# TASK ITEM
Your copy begins at the line with "Task: Open the Full article link" and runs through the end of the data below. Set down only those lines exactly, without pictures.

# Stored records
++++

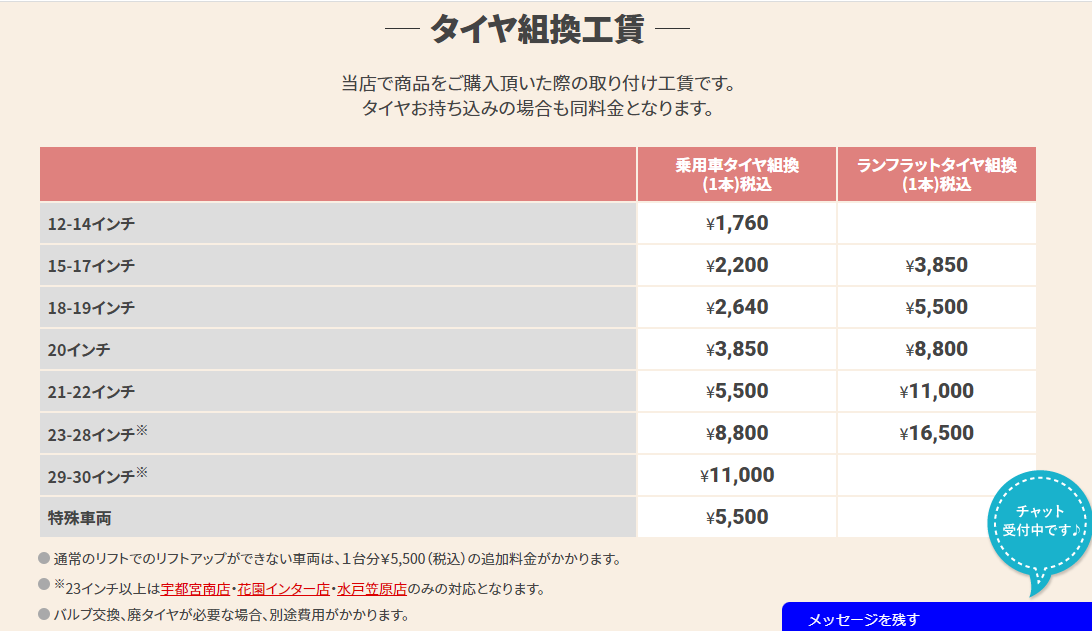The image size is (1092, 631).
Task: Click the チャット受付中 chat bubble
Action: pyautogui.click(x=1040, y=520)
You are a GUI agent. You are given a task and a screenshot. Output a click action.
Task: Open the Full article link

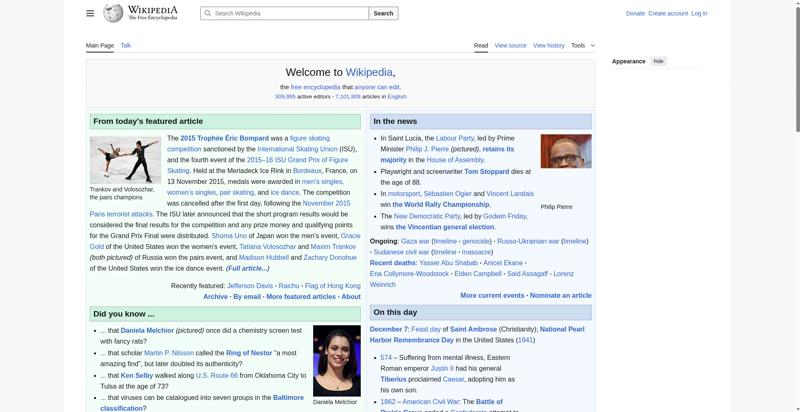tap(247, 268)
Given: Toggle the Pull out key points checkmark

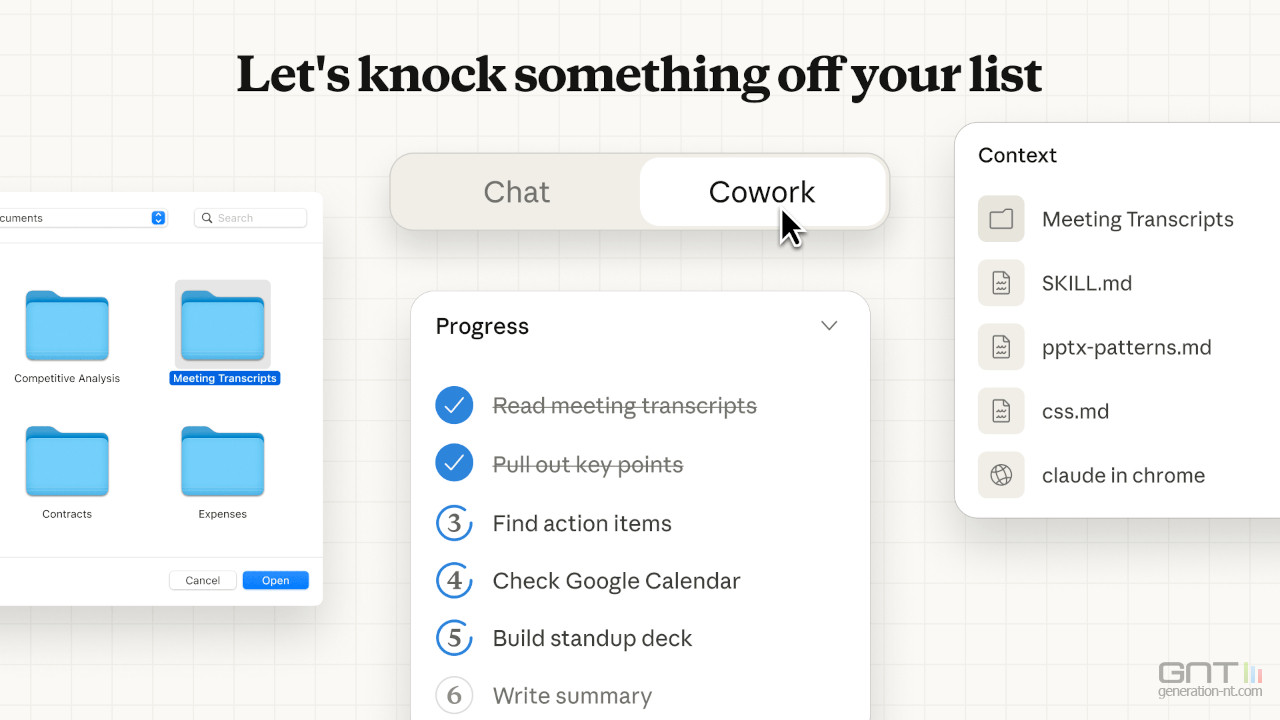Looking at the screenshot, I should point(455,463).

++++

# ANSWER BELOW
Task: Open the Full article link

tap(247, 268)
Given: Toggle the Pull out key points checkmark

Looking at the screenshot, I should point(455,463).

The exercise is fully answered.